ECLI:NL:RBDHA:2023:9580
Rechtbank Den Haag
- Eerste aanleg - enkelvoudig
- Rechtspraak.nl
Afwijzing asielaanvraag wegens ongeloofwaardige verklaringen over problemen met zakenpartners en afvalligheid
In deze zaak heeft de Rechtbank Den Haag op 28 juni 2023 uitspraak gedaan in het beroep van eiser, een Iraakse nationaliteit hebbende man, tegen het besluit van de staatssecretaris van Justitie en Veiligheid om zijn aanvraag voor een verblijfsvergunning asiel af te wijzen. Eiser heeft aangevoerd dat hij problemen heeft ondervonden door zijn samenwerking met twee zakenpartners die betrokken waren bij illegale praktijken.
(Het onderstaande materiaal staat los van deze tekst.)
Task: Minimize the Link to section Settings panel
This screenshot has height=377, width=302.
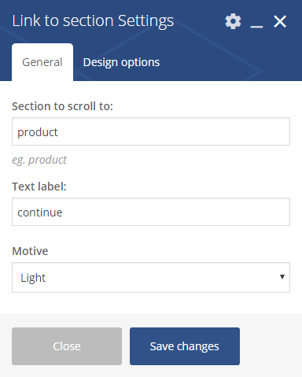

Hij vreesde voor zijn leven en heeft Koerdistan verlaten na een aanval op het huis van zijn broer en intimidatie van zijn zus. De rechtbank heeft het asielrelaas van eiser beoordeeld en geconcludeerd dat de verklaringen over de problemen met zijn zakenpartners ongeloofwaardig zijn. Eiser heeft inconsistenties en tegenstrijdigheden in zijn verklaringen vertoond, wat de geloofwaardigheid van zijn verhaal ondermijnt. De rechtbank heeft ook de verklaringen van een vriend van eiser in overweging genomen, maar deze gaven geen aanleiding om de geloofwaardigheid van eisers asielrelaas te herzien. De rechtbank oordeelde dat de problemen die eiser heeft ondervonden vanwege zijn afvalligheid niet zwaarwegend genoeg zijn om te concluderen dat hij bij terugkeer naar Irak een reëel risico loopt op vervolging. Uiteindelijk heeft de rechtbank het beroep ongegrond verklaard en geen proceskostenveroordeling opgelegd.